── Task input

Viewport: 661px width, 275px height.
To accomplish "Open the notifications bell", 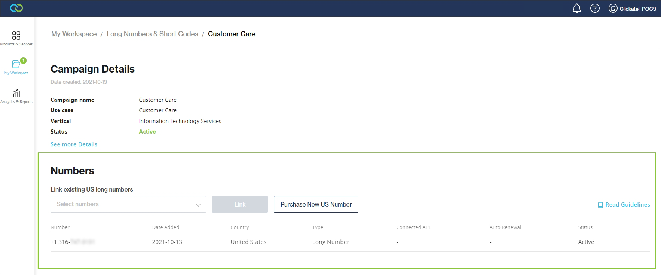I will pyautogui.click(x=577, y=8).
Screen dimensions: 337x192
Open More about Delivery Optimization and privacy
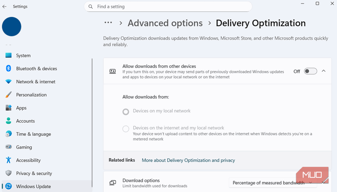[x=188, y=160]
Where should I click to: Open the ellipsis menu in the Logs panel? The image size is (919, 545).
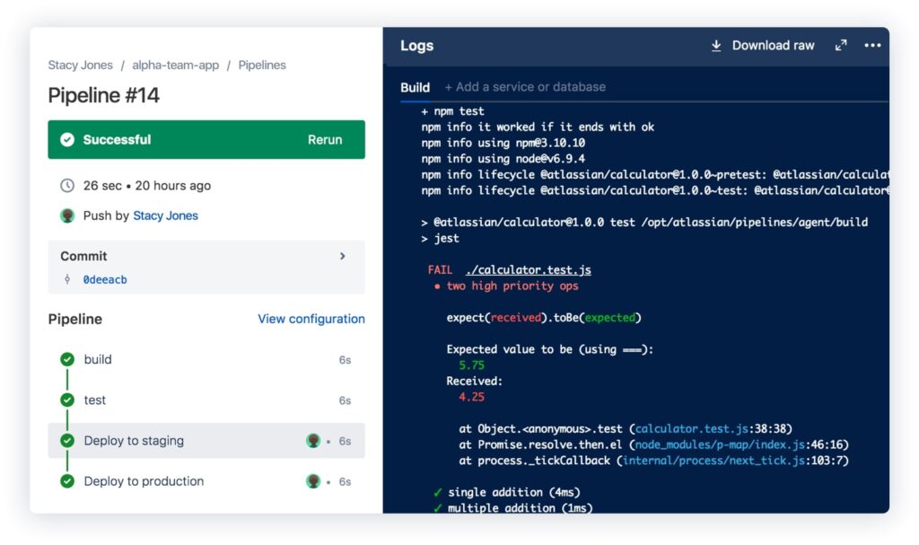click(x=872, y=45)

────

Leave the pictures out, and retype exactly the lines from the one containing "Open More about" through the last line of the entries above, both included.

■ **Final answer**
Open More about Delivery Optimization and privacy
[x=188, y=160]
Where should I click to: Open the ellipsis menu in the Logs panel? The image size is (919, 545).
click(x=872, y=45)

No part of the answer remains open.